:: WORK TO DO ::
**1.** Could you give the passage of the Michael Keaton profile starting with "Unfortunately, Keaton's career" and going on through "over the horizon." again, but switch "mediocre" to "forgettable"?
**2.** Can you pick up the Michael Keaton profile after its last sentence and carry it on?

:: EXCERPT TO READ ::
The Eighties Club
The Politics and Pop Culture of the 1980s
Stars of the '80s
Michael Keaton
Keaton in Mr. Mom (1983)

Born 9 September 1951 in Coraopolis, Pennsylvania, Keaton -- whose real name is Michael John Douglas -- studied speech at Kent State University for a couple of years before moving on to a variety of jobs, including driving a taxi and working at Pittsburgh's PBS affiliate as part of the floor crew for the series Mr. Rogers' Neighborhood. Success as a nightclub comedian led to a role in the short-lived 1979 TV sitcom, Working Stiffs, in which he and James Belushi played brothers who aspire to much greater things than their current employment as janitors. But Working Stiffs lasted only a few weeks, and Keaton went back to the comedy circuit until getting his feature film break in 1982's hit, Night Shift. In his role as Bill Blazejowski, a manic morgue assistant who is always on the make. Keaton even upstaged his costar, Henry Winkler. With his next film, Mr. Mom (1983), Keaton established himself as a Hollywood commodity.

Unfortunately, Keaton's career was stalled in the years to come by a succession of mediocre films, including Johnny Dangerously (1984) and Gung Ho (1986). He earned a reprieve with a zany performance as an exorcist-ghost in the 1988 hit Beetlejuice. His next project surprised everyone. In Clean and Sober (1988), Keaton tackled a challenging dramatic role as Daryl Poynter, a man who allows cocaine to destroy his life. Critical acclaim resulted, and Keaton seemed to be on his way again. An even greater challenge lay just over the horizon.

When Tim Burton announced that Keaton would star as the Dark Knight in his upcoming big-budget film Batman, eyebrows were raised. Some people thought Keaton was miscast as the comic book Caped Crusader in what Burton touted as a grim action flick far removed from the camp of the Batman TV series. But Burton remained convinced that Keaton was perfect to play the obsessed crimefighter that he envisioned. Batman (1989) was a blockbuster hit -- one of the biggest of the Eighties -- and while Jack Nicholson stole the show with his off-the-wall performance as The Joker, nearly everyone agreed that Keaton had done a good job in the title role. Keaton would follow up this success with solid performances in a succession of films during the Nineties, including Pacific Heights (1990), One Good Cop (1991), Multiplicity (1996) and Jack Frost (1998).

:: SOURCE MATERIAL ::
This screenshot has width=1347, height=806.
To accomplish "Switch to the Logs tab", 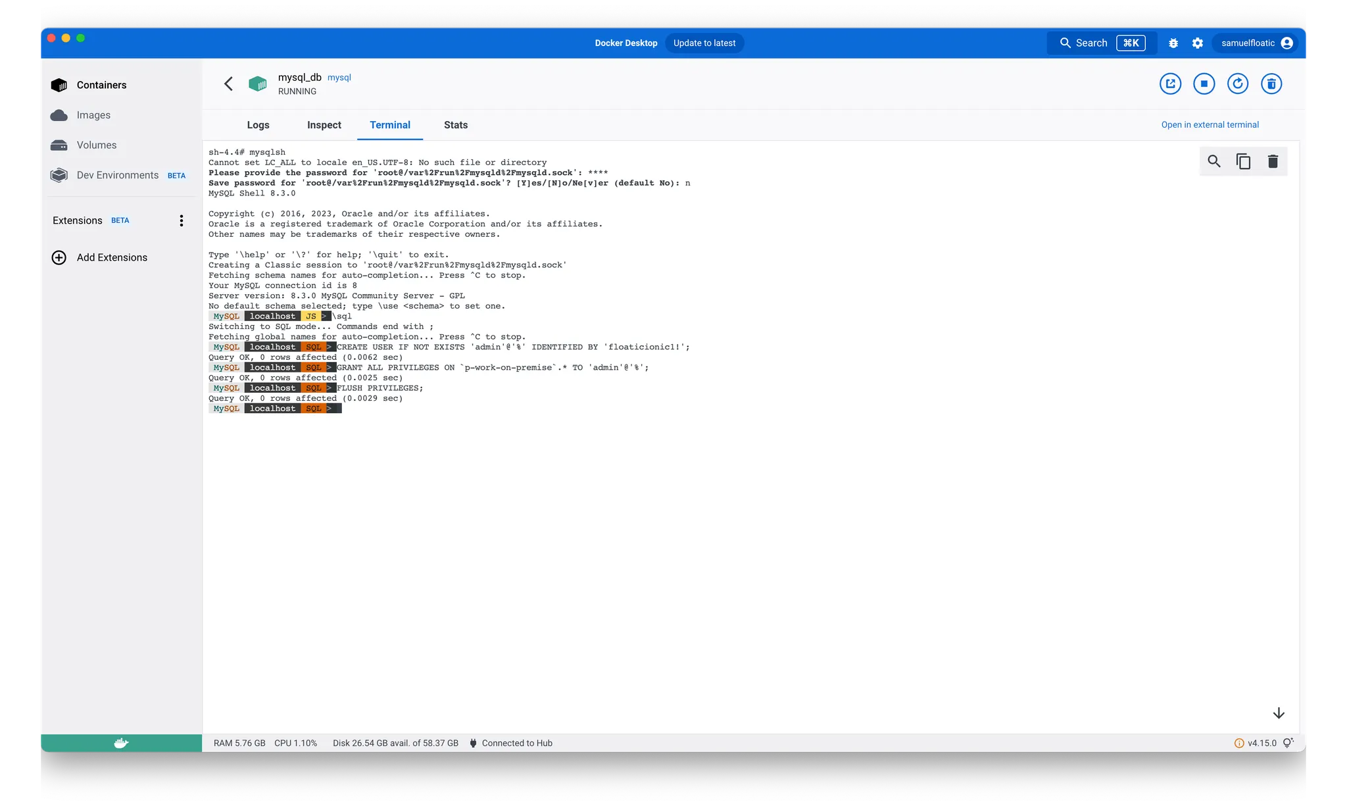I will [x=258, y=125].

:: ANSWERS TO THE PROBLEMS ::
**1.**
Unfortunately, Keaton's career was stalled in the years to come by a succession of forgettable films, including Johnny Dangerously (1984) and Gung Ho (1986). He earned a reprieve with a zany performance as an exorcist-ghost in the 1988 hit Beetlejuice. His next project surprised everyone. In Clean and Sober (1988), Keaton tackled a challenging dramatic role as Daryl Poynter, a man who allows cocaine to destroy his life. Critical acclaim resulted, and Keaton seemed to be on his way again. An even greater challenge lay just over the horizon.

**2.**
When Keaton launched his career he realized that he couldn't use his own name -- after all, another Michael Douglas was already a Hollywood star. Reportedly, he chose an alternative after reading an article about Diane Keaton. (For you trivia buffs, Keaton isn't Diane's real name, either.) The rest, as they say, is history.
-- JM

1980s Filmography
Night Shift (1982)
Mr. Mom (1983)
Johnny Dangerously (1984)
Touch and Go (1986)
Gung Ho (1986)
The Squeeze (1987)
Beetlejuice (1988)
Clean and Sober (1988)
Batman (1989)
The Dream Team (1989)



Critics' Comments
Night Shift (1982)
"The newcomer, Michael Keaton . . . is consistently pleasing as the wacked-out hustler who talks [Henry] Winkler into running a call-girl service out of the morgue."
 -- People Weekly

Mr. Mom (1983)
"Keaton, close to perfection as the husband and father depressed by unemployment but always a sport with his family, especially shines here in some more dramatic moments with his children." -- Variety

Johnny Dangerously (1984)
"Keaton, who has the personality of soggy Frosted Flakes, is much too bland to parody actos like Cagney or Bogart."
 -- People Weekly

Gung Ho (1986)
"Keaton seems to be the only one who knows the movie is even supposed to be funny."
-- People Weekly

Clean and Sober (1988)
"Daryl Poynter . . . is played by Michael Keaton with a kind of wound-up, edgy tension that is just right for the character. One of the strengths Keaton brings to Clean and Sober is his wild, tumultous energy."
-- Roger Ebert

Batman (1989)
"Keaton's Batman and Bruce Wayne characters are so monsyllabic and impenetrable that we have to remind ourselves to cheer for them."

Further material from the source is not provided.